- Opening Delimiter -

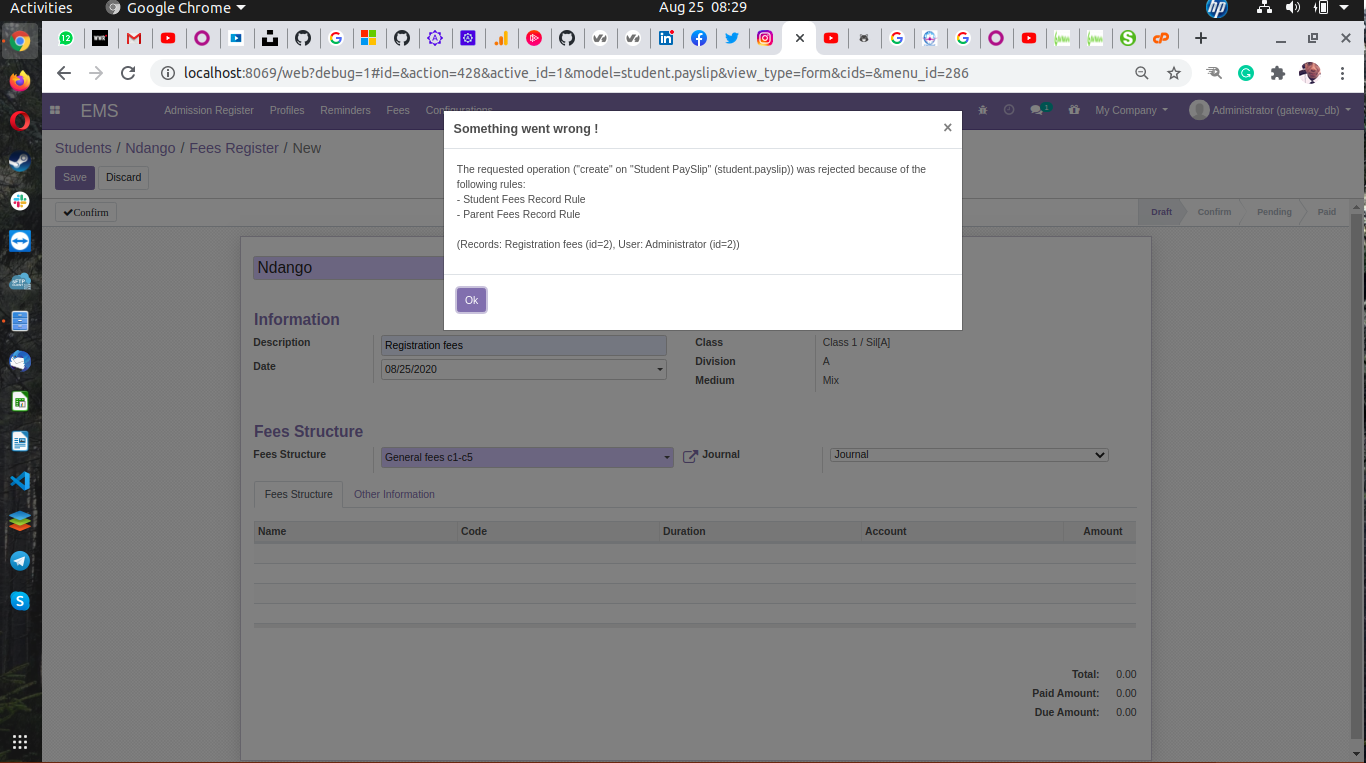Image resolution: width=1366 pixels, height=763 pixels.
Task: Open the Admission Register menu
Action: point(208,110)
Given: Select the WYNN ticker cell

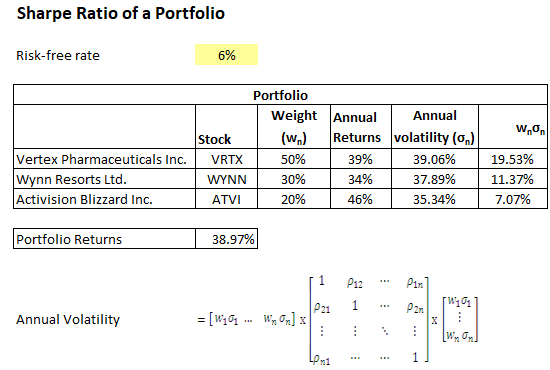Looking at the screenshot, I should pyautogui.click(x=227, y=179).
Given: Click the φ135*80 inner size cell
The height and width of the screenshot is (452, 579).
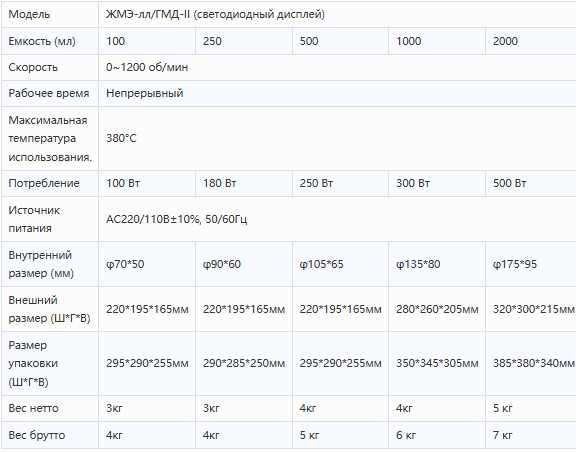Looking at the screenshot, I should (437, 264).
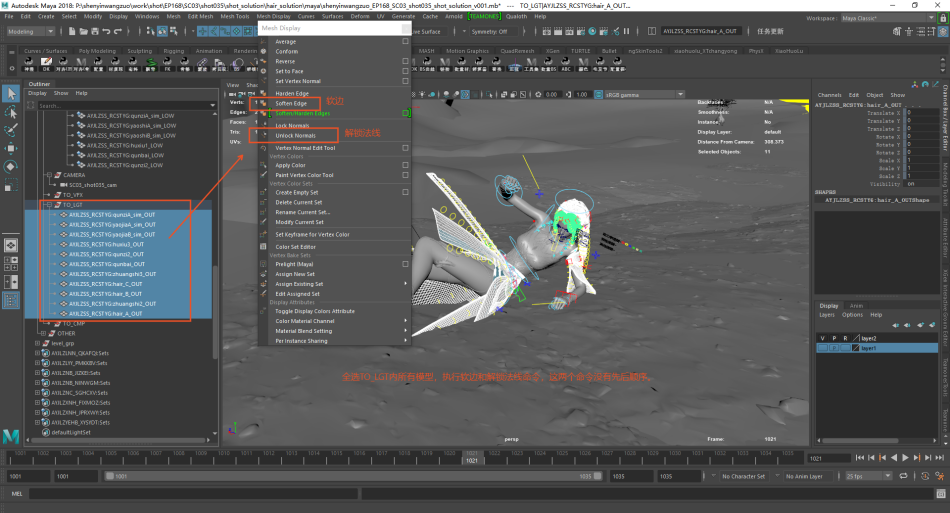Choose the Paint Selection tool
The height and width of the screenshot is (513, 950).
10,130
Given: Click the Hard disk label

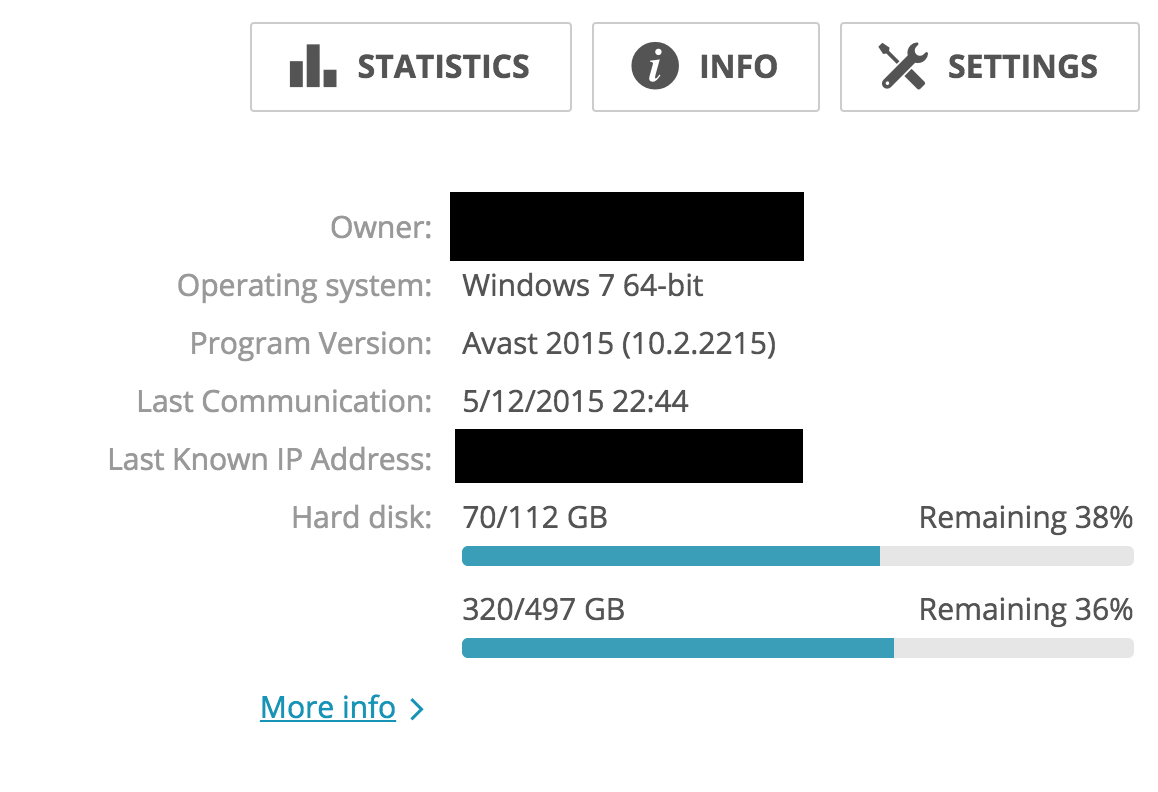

- Closing Delimiter -

> ABOUT THIS TASK:
Your output should consist solely of the lines from the line containing "Given: Click the φ135*80 inner size cell" through the last line of the entries, verbatim, minus any pictures.

> TASK RESULT:
Given: Click the φ135*80 inner size cell
The height and width of the screenshot is (452, 579).
Looking at the screenshot, I should (437, 264).
Choose the Paint Selection tool
The height and width of the screenshot is (513, 950).
10,130
Given: Click the Hard disk label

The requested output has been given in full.